The above exceptions may not apply to lighting falling upon transparent or alpha-textured faces: faces with a lot of partial transparency appear essentially identical (apart from shadows falling upon them) regardless of whether 'lighting and shadows' is turned on or off. The light attributes 'color', 'intensity', 'radius', and 'falloff' affect lights in visually similar ways with 'lighting and shadows' on or off.

Point light

Projectors

Proj.png

A projector is a light source that has a texture assigned to it (from the texture-picker next to the color-picker in the light editor). The features of projectors are only fully visibly supported when 'Lighting and shadows' is enabled.

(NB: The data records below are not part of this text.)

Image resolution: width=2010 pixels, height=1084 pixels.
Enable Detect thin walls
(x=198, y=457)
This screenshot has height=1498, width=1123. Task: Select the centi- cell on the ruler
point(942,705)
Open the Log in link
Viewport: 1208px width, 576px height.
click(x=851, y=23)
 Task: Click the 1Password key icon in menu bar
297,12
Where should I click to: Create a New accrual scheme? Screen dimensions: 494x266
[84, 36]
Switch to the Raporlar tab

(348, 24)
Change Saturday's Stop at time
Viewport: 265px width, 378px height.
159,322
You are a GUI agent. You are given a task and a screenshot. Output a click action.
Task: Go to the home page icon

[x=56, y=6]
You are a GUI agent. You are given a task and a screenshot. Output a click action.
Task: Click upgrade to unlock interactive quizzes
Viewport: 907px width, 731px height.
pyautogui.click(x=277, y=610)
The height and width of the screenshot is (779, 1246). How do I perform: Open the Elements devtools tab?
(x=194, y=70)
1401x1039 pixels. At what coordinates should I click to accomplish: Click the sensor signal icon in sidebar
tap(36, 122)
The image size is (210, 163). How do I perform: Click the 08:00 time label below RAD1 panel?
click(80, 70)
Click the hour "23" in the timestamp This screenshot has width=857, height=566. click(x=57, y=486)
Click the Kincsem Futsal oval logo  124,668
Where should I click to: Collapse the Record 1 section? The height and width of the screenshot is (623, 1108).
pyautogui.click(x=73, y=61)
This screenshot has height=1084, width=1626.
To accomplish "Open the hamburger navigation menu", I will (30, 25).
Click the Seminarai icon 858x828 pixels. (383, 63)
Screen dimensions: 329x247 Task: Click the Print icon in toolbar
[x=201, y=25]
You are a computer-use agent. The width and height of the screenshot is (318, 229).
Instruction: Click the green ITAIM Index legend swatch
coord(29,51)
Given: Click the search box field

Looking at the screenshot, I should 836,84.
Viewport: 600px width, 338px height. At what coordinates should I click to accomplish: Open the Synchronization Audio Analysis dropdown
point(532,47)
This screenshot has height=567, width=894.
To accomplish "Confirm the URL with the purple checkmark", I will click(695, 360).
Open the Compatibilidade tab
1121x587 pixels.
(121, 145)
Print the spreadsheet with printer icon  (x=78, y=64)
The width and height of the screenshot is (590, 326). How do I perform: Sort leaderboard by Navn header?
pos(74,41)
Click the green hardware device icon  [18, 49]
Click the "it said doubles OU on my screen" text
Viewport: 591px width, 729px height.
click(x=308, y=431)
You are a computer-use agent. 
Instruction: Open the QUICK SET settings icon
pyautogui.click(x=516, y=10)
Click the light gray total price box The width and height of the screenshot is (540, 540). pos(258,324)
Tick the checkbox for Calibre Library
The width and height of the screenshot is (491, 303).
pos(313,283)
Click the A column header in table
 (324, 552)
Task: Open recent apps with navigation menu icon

A projector differs from a regular (point) light as follows:

  • It respects the FOV, Ambiance and Focus attributes (more on these below).
  • It does not cast light evenly in all directions; it only casts light along its negative Z-axis (i.e. the light is directional, and may be pointed at things).
    • The upshot of this is that the effect of a projector's light depends on the rotation of the object with the Light feature.
  • Light emitted along the negative Z-axis of a projector will actually cause lit objects to cast shadows appropriately, according to the same caster/receiver rules as sun/moon shadows, but only if:
    • the 'Shadows' preference is set to 'Sun/Moon + Projectors', and
    • the projector in question is one of the top two most influential projectors in the scene ('influential' is a fuzzy metric, but basically 'closest to the avatar')
  • The light emitted along a projector's negative Z axis is itself textured (with the texture selected in the light section of the build->Feature tab, tinted with the color selected alongside it), effectively like a slide-projector.
  • The scale of a prim with the Light feature proportionally affects the scale of the textured light projection from that object.

Limitations

Projectors may not project textures onto alpha/transparent faces which have partial transparency. Such faces may be lit by the projector as if Lighting and Shadows was disabled, as detailed in the below section "Projectors: 'Lighting and shadows' disabled (a.k.a. Spotlights)"

Projectors & Shiny

Projref.png

A projecting prim reflecting in a shiny surface should exhibit a reflection of the projecting prim's projected texture. This should be increasingly sharper and brighter, the more shiny the reflecting surface is.

FOV

This defines the 'field of view' of the projector, in radians. This is the angular width of the cone of light projected. The possible range of values from 0.0 to 3.0 correspond to widths from 0 degrees (you can't see it - we should probably set this lower range to 0.001) to approx 172 degrees (almost a hemisphere of influence). It is accepted that the fidelity of any shadows caused by a projector may degrade as the FOV becomes larger.

Fov.jpg

Focus

A projected texture appears blurrier the further the projection point is from the projector. The Focus value controls how attenuated this effect is. Positive values keep the projection sharper for further, negative values make the projection start to blur at a closer range.

Focus.jpg

Ambiance

This adds a very blurred version of the projected image to all faces within the cone of influence, regardless of even whether they are in shadow or facing away from the projector. The goal is to very roughly simulate light influence which is being diffused in all directions by surfaces receiving a projected image. Thus it is acceptable that this be even brighter on faces facing away from the projector. The brightness of this effect should be proportional to the Ambiance value. It is probably a bug that values from 0.5-1.0 seem to have no additional effect above the 0.5 value.

Amb.jpg

Projectors with lighting and shadows disabled

When Lighting and shadows is disabled, a projector behaves like a point light, but it continues to obey the Color, Intensity, Radius, Falloff attributes of the light.